By James Keller
There is some music that you’re just not going to get. Not everyone likes the same music, and that’s fair. Sometimes, it’s a matter of taste; sometimes, a matter of intellect. “High brow” music isn’t accessible to the masses, and that’s fair, too. But once in a while, unfortunately, it’s a matter of quality. Sometimes, there’s just nothing to get.
Enter Tetrix, a self-proclaimed, Calgary-based “free-form jazz” group that has, in no comprehendible way, anything to do with jazz.
During the first listen, Tetrix seems like a collection of incoherent sounds and noises, peppered with obscure instrumentation and low-fi vocals. On the next, it sounds confusing and eccentric, out of the reach of not only the mainstream, but also the so-called independent art-music fan as well. However, Tetrix isn’t too concerned with who, if anyone, is listening to their strange brew of electronic, rock jazz and math.
“It’s based on these mathematical principles of each person reacting to the music as it happens,” says band member Conner Gottfried, quickly pointing out that all their music is entirely improvised. “We approach it from the mathematics of Cellular Automata, where each of us reacts from our own perspectives, and it’s the perspectives of all of us.”
In the band’s defense, drummer Craig Faas argues that it takes a certain type of person to be a Tetrix fan.
“We just do what we want to do without focusing on what people will like,” he says. “Our audience is intellectuals who can handle it, who can think about it, who find our ideas inspiring.”
Gottfried brands the music as “a new kind of science,” hinting that this concept–of acting and reacting, of improvisation and of free form music–is something new. While the philosophy behind the musical improvisation that Tetrix employs may in fact be as old as music itself, the sound they create is definitely original. And Gottfried isn’t too concerned with appealing to the familiarity of the mass market.

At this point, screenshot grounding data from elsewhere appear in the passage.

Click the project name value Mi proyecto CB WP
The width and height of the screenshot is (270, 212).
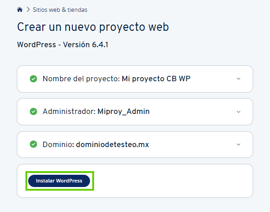[x=156, y=79]
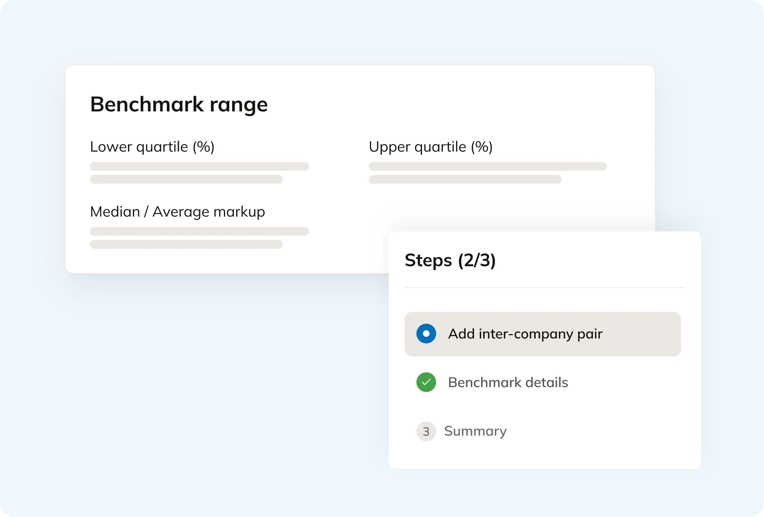The width and height of the screenshot is (764, 517).
Task: Click the Lower quartile (%) label
Action: 152,147
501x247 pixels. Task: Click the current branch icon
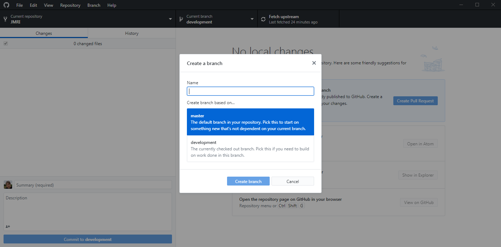181,19
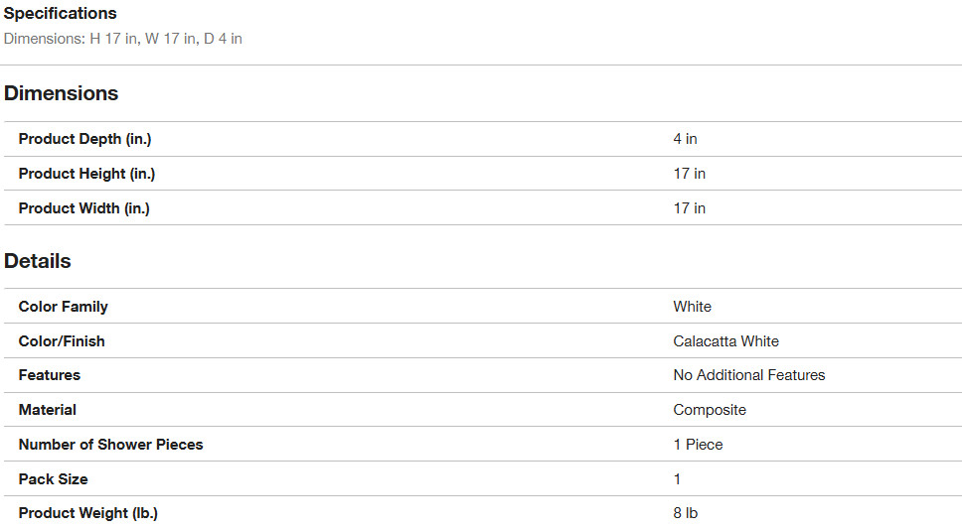Image resolution: width=962 pixels, height=530 pixels.
Task: Click the Color/Finish row label
Action: tap(62, 341)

“The whole concept of mass marketing is something we’ll probably never approach; we don’t need a mass market,” Gottfried says. “We look up to bands like Tool, who the majority of people don’t understand and don’t want to.”
And while the connection to Tool may seem weak at best–and it certainly is–Texrix is definitely not mass marketable. It scarcely resembles any existing style or genre, and it is unapologetically unconcerned with whether it does. One way it tries to escape the confines of traditional definitions of “music” is through interesting uses of technology.

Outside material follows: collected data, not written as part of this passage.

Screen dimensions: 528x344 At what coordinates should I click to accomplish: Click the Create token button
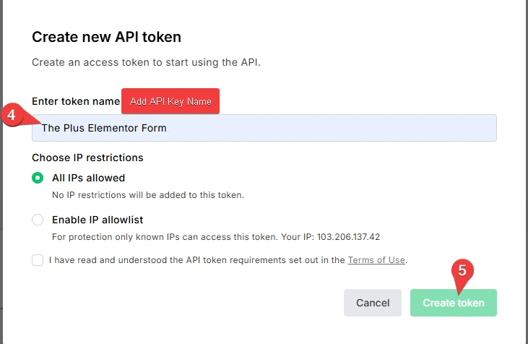pos(454,303)
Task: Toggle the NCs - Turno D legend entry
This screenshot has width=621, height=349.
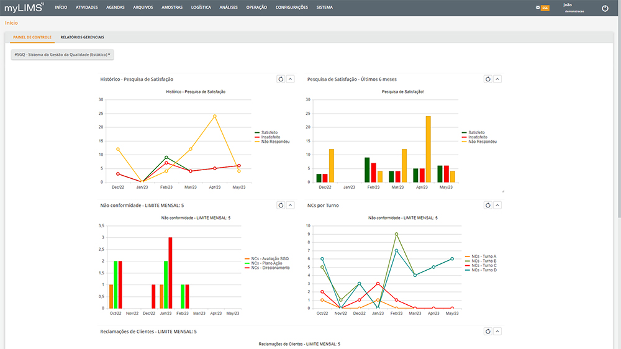Action: point(483,270)
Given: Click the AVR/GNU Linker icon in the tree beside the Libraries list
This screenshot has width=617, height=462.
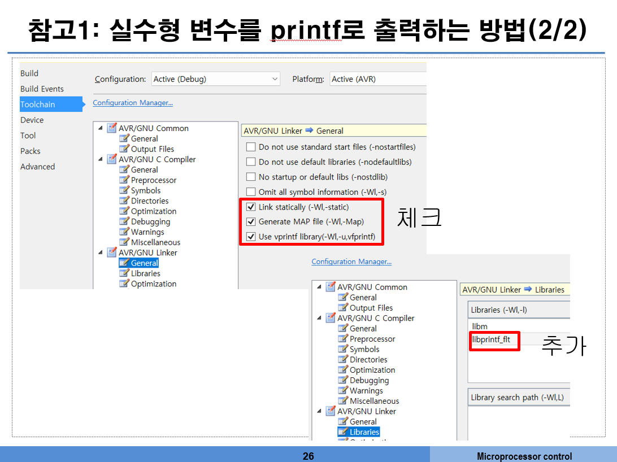Looking at the screenshot, I should click(x=331, y=411).
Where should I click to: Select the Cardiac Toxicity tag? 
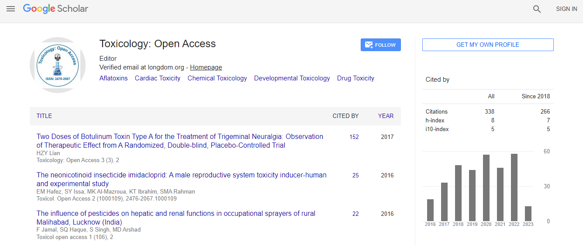click(x=157, y=78)
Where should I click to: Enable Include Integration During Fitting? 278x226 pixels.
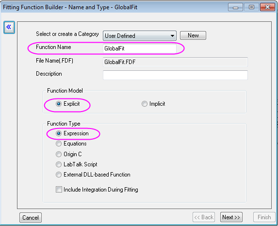pyautogui.click(x=97, y=190)
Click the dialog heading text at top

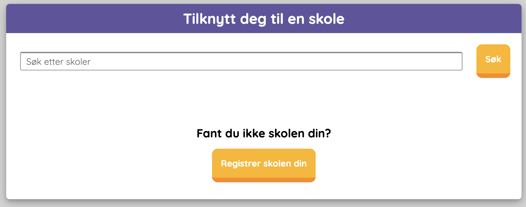(x=264, y=19)
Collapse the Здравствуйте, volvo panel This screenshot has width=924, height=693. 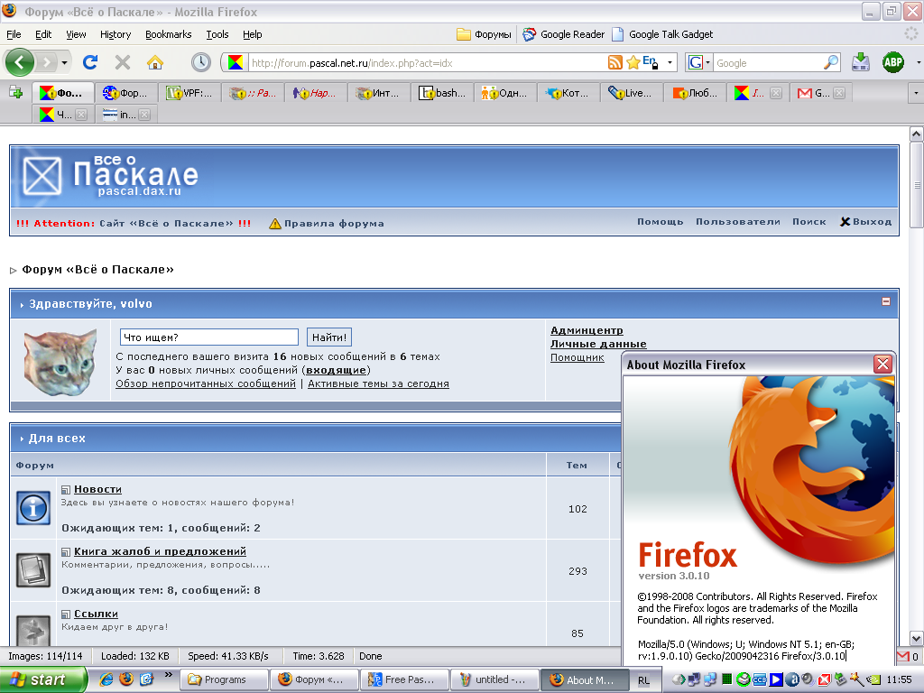click(886, 302)
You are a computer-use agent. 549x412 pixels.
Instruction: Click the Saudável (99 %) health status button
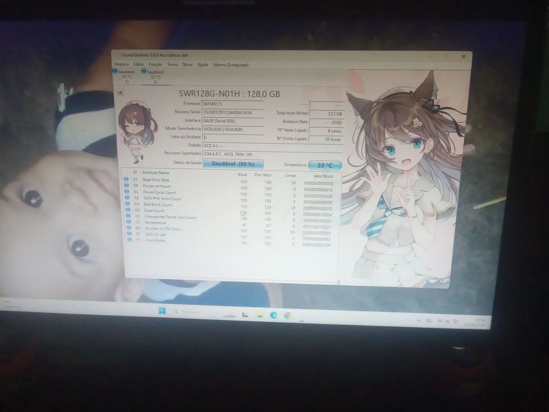pos(233,164)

For most bands, jazz, rock or otherwise, technology appears in the form of synthesizers and digital effects pedals. However, Tetrix takes this one step further. Modifying sounds “in real time,” their live set-up includes a Sony Playstation controller connected to custom-written software. With every press of a button or movement of the joypad, the band can change the pitch, volume or other elements of the sound as they go.
“Everyone is an expert joystick user,” explains Gottfried. “We’re integrating organic and digital. It’s a new form of music that you don’t know is digital, and it provides us with freedom. These types of sounds are not possible any other way.”
Perhaps this is an entirely new way of playing and writing music, but admittedly, this new hybrid of music and technology will not catch on anytime soon. But again, this does not concern Tetrix, who aim to find their niche by way of the Internet.
“Whether or not anyone ever does this again is irrelevant to us. This is what we do, it’s what we’re doing we’re going to continue to do it,” Gottfried explains. “Whether or not it catches on, it’s their loss if they don’t–but we’ve got the magic formula.”